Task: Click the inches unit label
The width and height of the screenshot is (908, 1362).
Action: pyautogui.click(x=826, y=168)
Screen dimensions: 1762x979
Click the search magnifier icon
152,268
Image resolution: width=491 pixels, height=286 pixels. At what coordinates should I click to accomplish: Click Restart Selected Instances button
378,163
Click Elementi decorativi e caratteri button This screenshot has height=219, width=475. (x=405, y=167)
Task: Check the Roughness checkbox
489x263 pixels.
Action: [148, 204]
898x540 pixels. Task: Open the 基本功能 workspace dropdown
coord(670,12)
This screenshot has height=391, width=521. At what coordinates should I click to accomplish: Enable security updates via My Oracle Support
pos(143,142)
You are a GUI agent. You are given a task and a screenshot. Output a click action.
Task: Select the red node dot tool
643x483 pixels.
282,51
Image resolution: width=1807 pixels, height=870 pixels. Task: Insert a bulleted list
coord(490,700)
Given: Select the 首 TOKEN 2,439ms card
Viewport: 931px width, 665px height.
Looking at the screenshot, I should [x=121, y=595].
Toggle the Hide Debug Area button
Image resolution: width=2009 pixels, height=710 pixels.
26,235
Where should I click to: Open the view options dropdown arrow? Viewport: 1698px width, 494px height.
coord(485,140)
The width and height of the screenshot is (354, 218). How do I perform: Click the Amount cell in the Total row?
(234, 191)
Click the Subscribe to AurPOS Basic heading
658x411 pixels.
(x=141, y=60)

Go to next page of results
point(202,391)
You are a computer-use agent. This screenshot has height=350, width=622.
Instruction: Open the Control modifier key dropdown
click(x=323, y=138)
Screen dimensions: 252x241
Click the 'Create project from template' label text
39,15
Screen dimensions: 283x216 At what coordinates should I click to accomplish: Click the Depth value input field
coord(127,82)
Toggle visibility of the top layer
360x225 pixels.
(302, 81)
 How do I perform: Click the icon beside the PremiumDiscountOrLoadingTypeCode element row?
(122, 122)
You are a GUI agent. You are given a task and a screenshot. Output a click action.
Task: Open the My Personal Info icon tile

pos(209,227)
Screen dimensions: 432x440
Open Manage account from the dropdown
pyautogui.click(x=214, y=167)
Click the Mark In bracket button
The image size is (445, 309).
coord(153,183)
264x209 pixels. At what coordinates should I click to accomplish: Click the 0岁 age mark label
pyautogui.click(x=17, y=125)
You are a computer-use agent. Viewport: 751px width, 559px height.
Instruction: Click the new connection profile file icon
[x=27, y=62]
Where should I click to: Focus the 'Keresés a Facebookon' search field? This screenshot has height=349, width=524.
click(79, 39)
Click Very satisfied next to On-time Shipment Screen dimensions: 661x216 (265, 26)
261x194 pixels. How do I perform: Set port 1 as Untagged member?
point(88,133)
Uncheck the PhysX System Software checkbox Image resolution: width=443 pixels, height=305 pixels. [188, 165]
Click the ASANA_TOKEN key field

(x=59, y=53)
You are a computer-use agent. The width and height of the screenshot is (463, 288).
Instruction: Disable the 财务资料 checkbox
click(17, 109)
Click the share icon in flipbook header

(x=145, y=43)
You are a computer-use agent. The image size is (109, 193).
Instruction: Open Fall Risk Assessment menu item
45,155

* * * * * * * * *

Would you write out the listing above exactly, in full?

Task: Click the inches unit label
The width and height of the screenshot is (908, 1362).
Action: pyautogui.click(x=826, y=168)
Screen dimensions: 1762x979
Click the search magnifier icon
152,268
Image resolution: width=491 pixels, height=286 pixels. At what coordinates should I click to accomplish: Click Restart Selected Instances button
378,163
Click Elementi decorativi e caratteri button This screenshot has height=219, width=475. (x=405, y=167)
Task: Check the Roughness checkbox
489x263 pixels.
Action: [148, 204]
898x540 pixels. Task: Open the 基本功能 workspace dropdown
coord(670,12)
This screenshot has height=391, width=521. At what coordinates should I click to accomplish: Enable security updates via My Oracle Support
pos(143,142)
You are a GUI agent. You are given a task and a screenshot. Output a click action.
Task: Select the red node dot tool
643x483 pixels.
282,51
Image resolution: width=1807 pixels, height=870 pixels. Task: Insert a bulleted list
coord(490,700)
Given: Select the 首 TOKEN 2,439ms card
Viewport: 931px width, 665px height.
Looking at the screenshot, I should [x=121, y=595].
Toggle the Hide Debug Area button
Image resolution: width=2009 pixels, height=710 pixels.
26,235
Where should I click to: Open the view options dropdown arrow? Viewport: 1698px width, 494px height.
coord(485,140)
The width and height of the screenshot is (354, 218). How do I perform: Click the Amount cell in the Total row?
(234, 191)
Click the Subscribe to AurPOS Basic heading
658x411 pixels.
(x=141, y=60)

Go to next page of results
point(202,391)
You are a computer-use agent. This screenshot has height=350, width=622.
Instruction: Open the Control modifier key dropdown
click(x=323, y=138)
Screen dimensions: 252x241
Click the 'Create project from template' label text
39,15
Screen dimensions: 283x216 At what coordinates should I click to accomplish: Click the Depth value input field
coord(127,82)
Toggle visibility of the top layer
360x225 pixels.
(302, 81)
 How do I perform: Click the icon beside the PremiumDiscountOrLoadingTypeCode element row?
(122, 122)
You are a GUI agent. You are given a task and a screenshot. Output a click action.
Task: Open the My Personal Info icon tile

pos(209,227)
Screen dimensions: 432x440
Open Manage account from the dropdown
pyautogui.click(x=214, y=167)
Click the Mark In bracket button
The image size is (445, 309).
coord(153,183)
264x209 pixels. At what coordinates should I click to accomplish: Click the 0岁 age mark label
pyautogui.click(x=17, y=125)
You are a computer-use agent. Viewport: 751px width, 559px height.
Instruction: Click the new connection profile file icon
[x=27, y=62]
Where should I click to: Focus the 'Keresés a Facebookon' search field? This screenshot has height=349, width=524.
click(79, 39)
Click Very satisfied next to On-time Shipment Screen dimensions: 661x216 (265, 26)
261x194 pixels. How do I perform: Set port 1 as Untagged member?
point(88,133)
Uncheck the PhysX System Software checkbox Image resolution: width=443 pixels, height=305 pixels. [188, 165]
Click the ASANA_TOKEN key field

(x=59, y=53)
You are a computer-use agent. The width and height of the screenshot is (463, 288).
Instruction: Disable the 财务资料 checkbox
click(17, 109)
Click the share icon in flipbook header

(x=145, y=43)
You are a computer-use agent. The image size is (109, 193).
Instruction: Open Fall Risk Assessment menu item
45,155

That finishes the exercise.